Q: What do you love about this job the most?

A: I love springtime the most. Seeing the young chicks from all the ground nesting birds thriving after the work we have done, like managing the vegetation and controlling predators, is truly rewarding.

At Bolton Castle estate, we are very fortunate to have thriving populations of many red listed species, such as curlew, lapwing, merlin, cuckoo, woodcock, skylark and ring ouzel. But our greatest success is the curlew, which are really bucking the trend and doing well on the estate all year round. We are lucky to have a large flock of over-wintering birds as well.

Q: How much involvement have you had with the Gamekeepers Welfare Trust and how have they helped you?

A: I think the GWT is great. I have been involved in events at shows and evening talks ran by the GWT and it is great to know there is always someone there to help out in times of difficulty.

Q: Are you involved in any charity initiatives?

A: We run a lot of charity events on the estate, raising money for the British Heart Foundation and Cancer Research, either through our large clay pigeon events or by donating days’ shooting to raise money for GWCT.

We also recently helped raise funds for an outdoor classroom for a local primary school through a working gundog event.

Q: What does the job of a gamekeeper involve that people might not know about at all?

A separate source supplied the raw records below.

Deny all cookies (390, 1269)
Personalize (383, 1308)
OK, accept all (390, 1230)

A: I think people don’t realise the amount of ground the keepers look after and how this benefits wildlife. We work not only on the moor but right across the estate, from moorland boundaries to the rivers and the valley bottom.

The money grouse shooting brings into the estate goes back into the management of the whole estate, e.g. planting trees, maintaining dry stone walls and creating more wader habitats.

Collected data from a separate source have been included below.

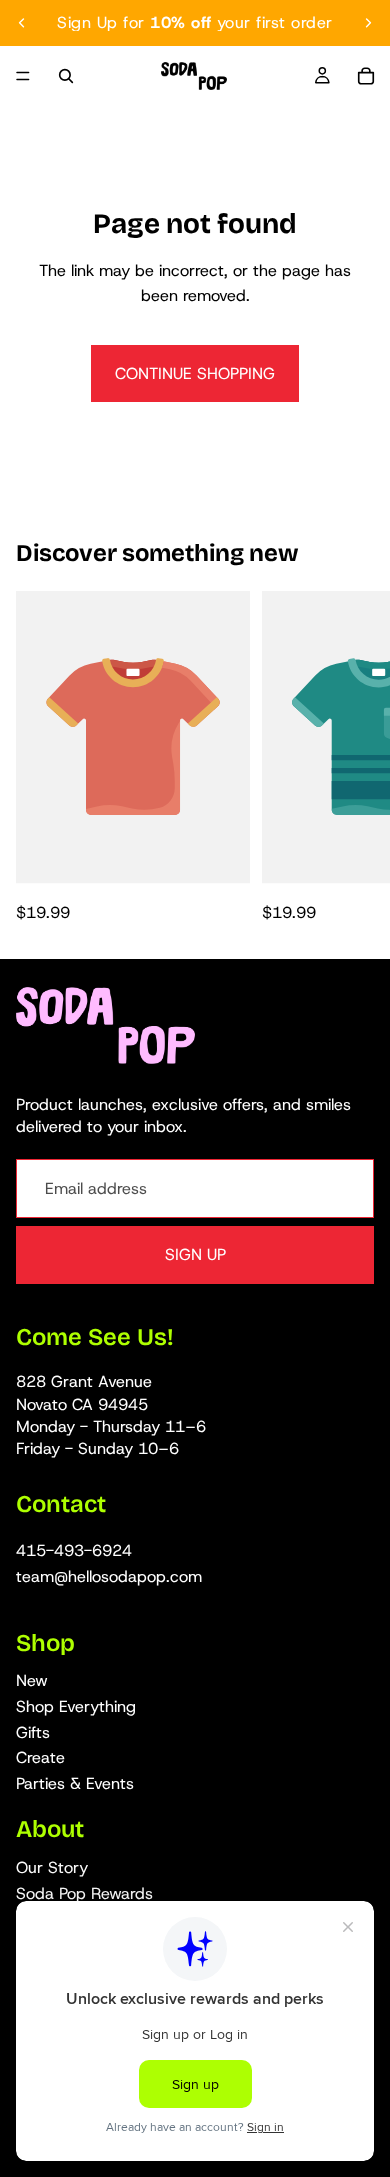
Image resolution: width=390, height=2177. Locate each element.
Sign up (195, 1254)
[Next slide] (368, 23)
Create (40, 1757)
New (32, 1681)
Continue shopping (195, 373)
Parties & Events (75, 1783)
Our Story (52, 1867)
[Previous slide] (22, 23)
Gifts (33, 1732)
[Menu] (23, 76)
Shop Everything (76, 1706)
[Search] (66, 76)
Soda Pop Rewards (84, 1893)
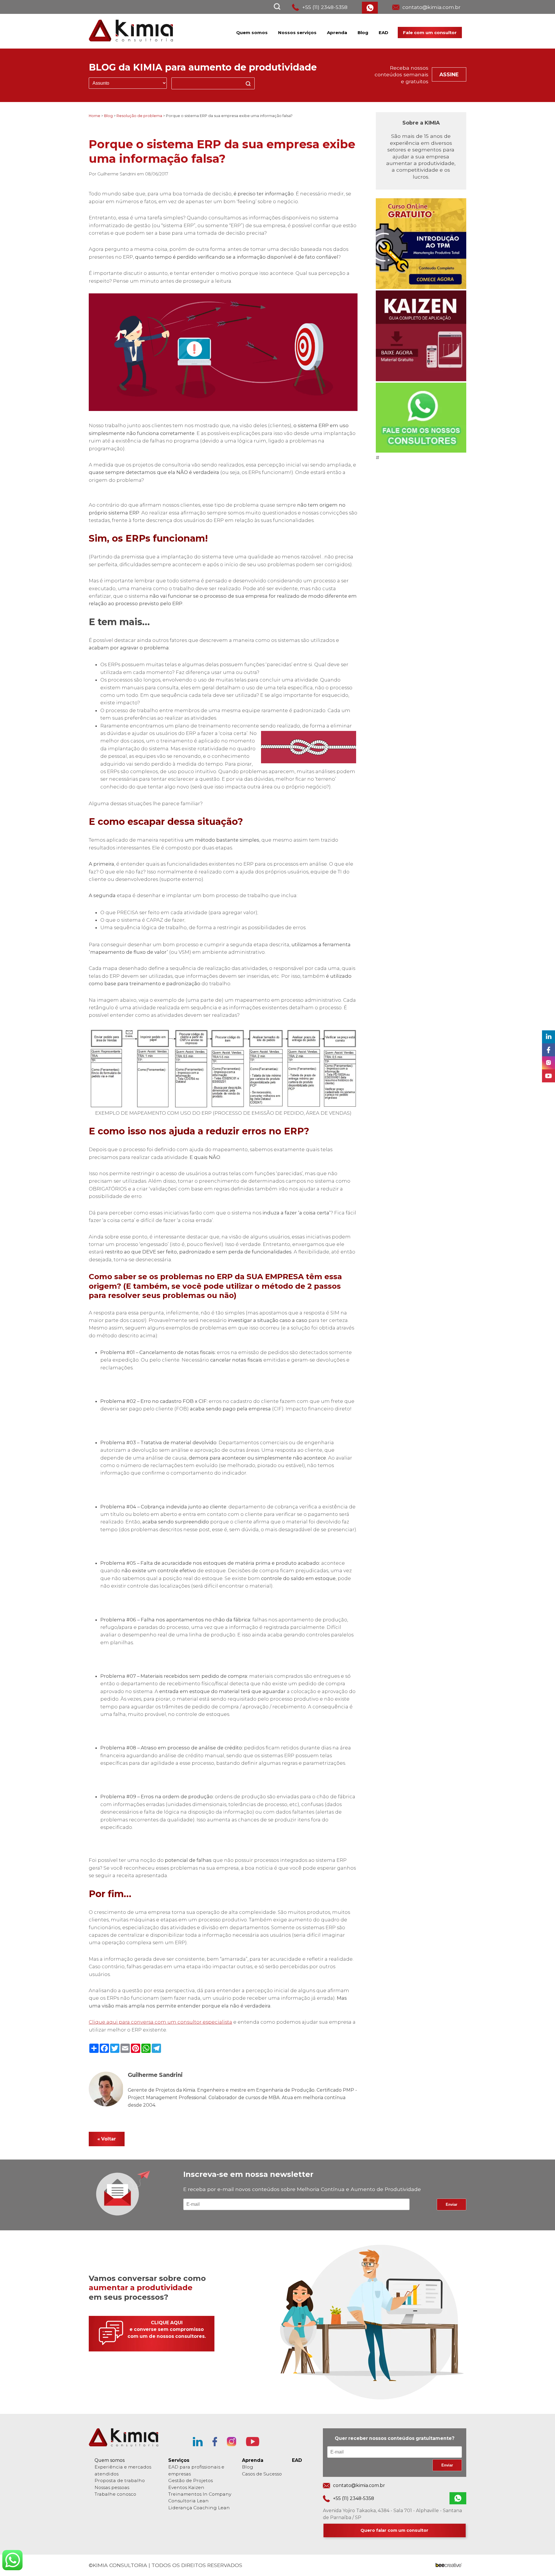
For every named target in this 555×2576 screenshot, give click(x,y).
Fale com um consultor (430, 32)
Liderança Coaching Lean (199, 2507)
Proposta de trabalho (120, 2480)
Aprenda (337, 32)
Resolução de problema (139, 116)
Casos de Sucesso (262, 2474)
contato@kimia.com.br (431, 7)
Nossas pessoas (112, 2487)
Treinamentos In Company (199, 2494)
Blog (363, 32)
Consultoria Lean (188, 2500)
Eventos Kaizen (186, 2487)
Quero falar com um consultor (394, 2530)
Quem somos (252, 32)
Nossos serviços (297, 32)
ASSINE (449, 74)
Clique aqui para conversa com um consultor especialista (160, 2022)
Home (94, 116)
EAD (383, 32)
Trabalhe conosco (115, 2494)
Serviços (178, 2460)
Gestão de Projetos (190, 2480)
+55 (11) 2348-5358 (324, 7)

Q: What is your most memorable moment as a gamekeeper?

A: I think lockdown has been a real challenge but for me it was a great chance to take my kids onto the moor every day at a time when the moor is bursting with life. It’s been fun to be able to pass on my knowledge of the countryside to them.

Q: What would you say to encourage the next generation to think about gamekeeping as a career?

A: I would say to any young person wanting to take up gamekeeping as a profession, to come into the job with a mind open to change. The job is constantly changing, but it provides the opportunity to work outdoors in some of the most beautiful parts of the country and with the greatest abundance of wildlife.

Q: What is your most essential piece of kit?

A: My most essential piece of kit are my Swarovski binoculars which I use every day for spotting predators and observing the wildlife on the estate.

Q: And finally, what’s your greatest achievement or what are you proud of the most?

A: I think my greatest achievement in thirteen years at Bolton is increasing the populations of not just the grouse but all the rare ground nesting birds which struggle to survive away from managed moorland.